_Excerpt provided_:
****************

New families are plunking down their life savings to buy and renovate hundreds of dilapidated properties, restoring them to the city’s tax rolls.

It’s a transformation spearheaded by Buffalo’s newest immigrant group, the Bangladeshis. These families are coming here in droves, from New York City, where many first arrived, perhaps a generation ago, from their South Asian homeland.

The migration to Buffalo began as a trickle a decade ago, but in the past three years or so, it’s become a torrent.

There are no reliable numbers tracking how many Bangladeshis have settled in Buffalo. The Census Bureau’s latest estimate is 316, but the actual count is significantly higher. Liberty Yellow Taxi alone has more than 367 Bangladeshi drivers. One community leader estimates that “at least 1,000 to 1,500” Bangladeshi families are living in the city.

Whatever the precise number, the new arrivals have made a dramatic impact on several East Side neighborhoods. Property values are rising. The number of owner-occupied homes is up. Crime is down significantly. Retail stores are opening. The inner-city real estate market is thriving. Demolitions are waning.

“For the first time in my career, I’m seeing more owner-occupied purchases versus investment properties,” said Matt Lepovich, a licensed real estate salesperson with Century 21 Gold Standard. “These are multigenerational families who want to live in these homes, who want to live on the East Side, so properties are maintained. It’s a beautiful thing.”

The Bangladeshis are lured here by the cheap prices for houses.

****************

_Available data_:
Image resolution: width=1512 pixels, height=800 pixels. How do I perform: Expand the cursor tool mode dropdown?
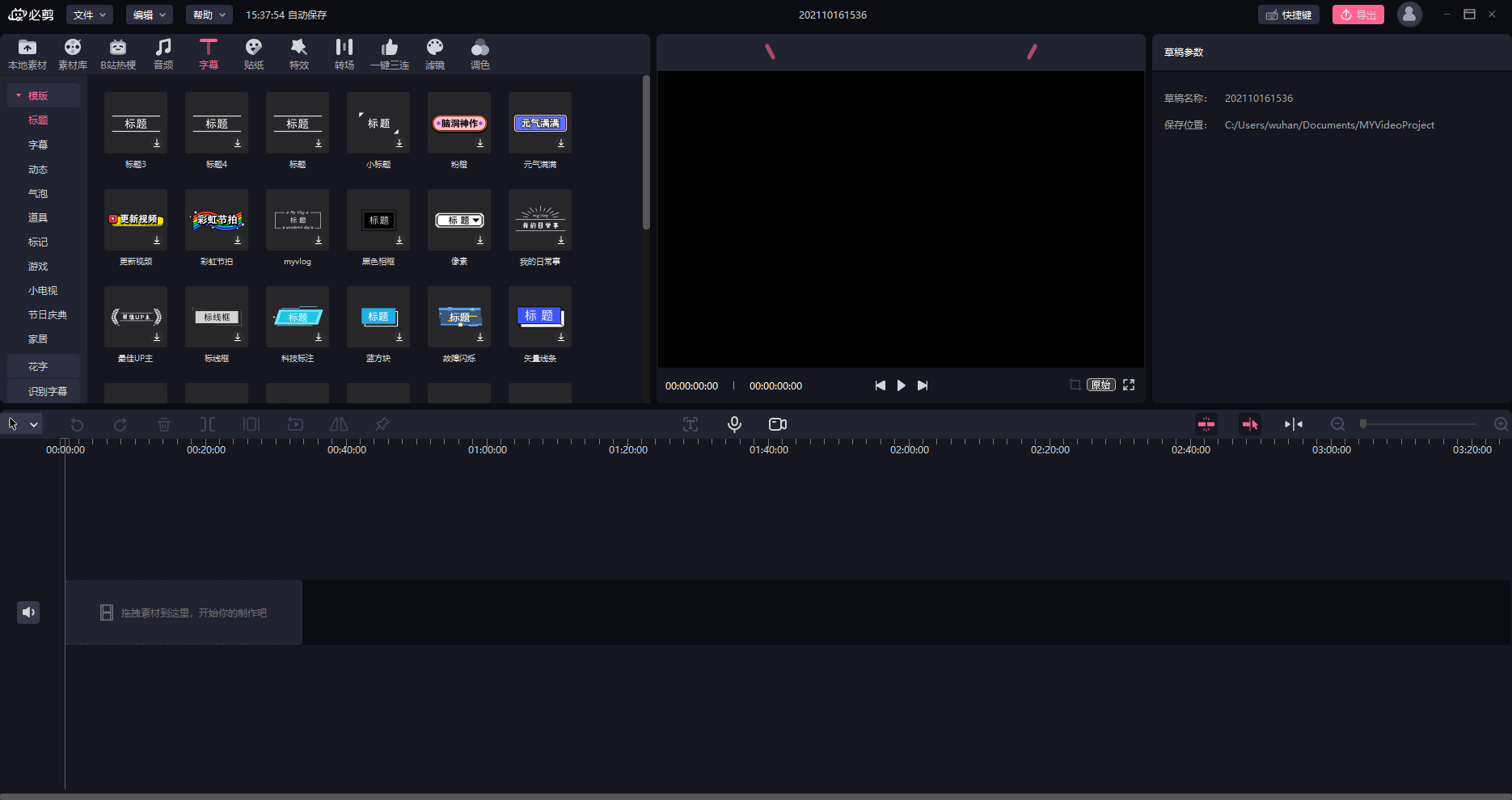click(x=34, y=424)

****************

_Exercise tasks_:
1 - In the excerpt about Bangladeshi families in Buffalo, how many Bangladeshi drivers does Liberty Yellow Taxi have?
2 - From the excerpt about Bangladeshi families in Buffalo, copy word for word the passage from "Whatever the precise" to "prices for houses.".

_Task results_:
1 - More than 367.

2 -
Whatever the precise number, the new arrivals have made a dramatic impact on several East Side neighborhoods. Property values are rising. The number of owner-occupied homes is up. Crime is down significantly. Retail stores are opening. The inner-city real estate market is thriving. Demolitions are waning.

“For the first time in my career, I’m seeing more owner-occupied purchases versus investment properties,” said Matt Lepovich, a licensed real estate salesperson with Century 21 Gold Standard. “These are multigenerational families who want to live in these homes, who want to live on the East Side, so properties are maintained. It’s a beautiful thing.”

The Bangladeshis are lured here by the cheap prices for houses.